When I click on the linked HH ID, all the Household fields are blank.

Looking at this more closely, I just realized what it has done is created all new rows within the table itself instead of linking the existing rows based on the HH ID. That’s not the desired effect. I was hoping there would be a way to link the rows in the IMPORT table to the HOUSEHOLDS table using the existing HH ID records/rows.

For that auto-linking to work, the Household ID will need to be the primary field in the [Households] table. The fact that Airtable made new records leads me to think that your {Household ID} field is elsewhere in the table, not the primary field.

While non-primary fields can be reordered by dragging and dropping them, this won’t work if you want to move another field into the place of the primary field. You’ll have to copy whatever data is currently in the primary field into a new field, then copy the contents of {Household ID} into the primary field. Then the links coming from your other table should connect properly.

Okay that makes sense. The challenge for me is that not every household has a household ID.

Household ID is something that I use only for households that are clients. It’s an ID that is actually generated by my firm when someone becomes a new client.

Therefore, I would end up with other households in the table where I would have to create a fictitious household ID just to be able to use it as a primary field. I’m also wondering if there are any other consequences of side effects to using the household ID as the primary field instead of the current one which is simply the household name.

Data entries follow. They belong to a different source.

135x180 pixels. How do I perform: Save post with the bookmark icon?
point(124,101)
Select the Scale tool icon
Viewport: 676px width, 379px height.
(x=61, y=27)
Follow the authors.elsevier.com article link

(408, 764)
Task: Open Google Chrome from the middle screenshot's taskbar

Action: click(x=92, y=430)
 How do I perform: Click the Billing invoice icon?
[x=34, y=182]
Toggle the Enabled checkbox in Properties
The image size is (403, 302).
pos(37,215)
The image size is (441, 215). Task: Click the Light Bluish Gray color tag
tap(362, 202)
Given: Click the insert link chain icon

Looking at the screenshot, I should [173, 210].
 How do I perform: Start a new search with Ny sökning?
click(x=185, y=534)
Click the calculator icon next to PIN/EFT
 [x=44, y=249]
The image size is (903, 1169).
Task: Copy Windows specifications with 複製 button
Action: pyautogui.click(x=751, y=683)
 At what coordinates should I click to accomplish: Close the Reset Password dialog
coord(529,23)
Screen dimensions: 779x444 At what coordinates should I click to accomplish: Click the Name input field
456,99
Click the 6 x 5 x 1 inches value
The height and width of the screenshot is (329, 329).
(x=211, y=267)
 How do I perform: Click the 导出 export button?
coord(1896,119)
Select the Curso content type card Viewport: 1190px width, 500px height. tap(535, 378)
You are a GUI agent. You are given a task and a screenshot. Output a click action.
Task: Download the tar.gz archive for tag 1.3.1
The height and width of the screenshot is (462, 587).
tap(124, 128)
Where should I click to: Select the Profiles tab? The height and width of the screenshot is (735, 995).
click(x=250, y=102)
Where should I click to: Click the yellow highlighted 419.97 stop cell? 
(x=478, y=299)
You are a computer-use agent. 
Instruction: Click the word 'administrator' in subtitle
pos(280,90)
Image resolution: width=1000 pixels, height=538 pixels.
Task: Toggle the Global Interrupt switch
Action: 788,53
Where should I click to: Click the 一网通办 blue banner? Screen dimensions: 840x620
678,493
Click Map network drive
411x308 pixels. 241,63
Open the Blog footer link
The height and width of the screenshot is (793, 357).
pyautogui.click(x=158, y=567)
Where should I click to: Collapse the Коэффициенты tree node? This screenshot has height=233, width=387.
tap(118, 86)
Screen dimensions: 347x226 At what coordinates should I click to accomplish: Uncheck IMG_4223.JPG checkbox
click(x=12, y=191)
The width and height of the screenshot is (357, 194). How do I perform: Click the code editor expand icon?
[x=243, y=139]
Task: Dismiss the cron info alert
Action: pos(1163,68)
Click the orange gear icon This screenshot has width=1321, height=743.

One possible way to allow for households that both do and don’t have these unique IDs is to leave the household ID in its own non-primary field in your [Households] table, and make the primary field a formula. If a given household has an ID, the primary field will be that ID. If not, it will be the specified household name (from whatever other field currently has that name). Just spitballing with guessed field names, the primary formula might look like this:

IF({Household ID}, {Household ID}, {Household Name})

Households with their own ID will link correctly to your incoming data in the other table, and those that don’t won’t be affected.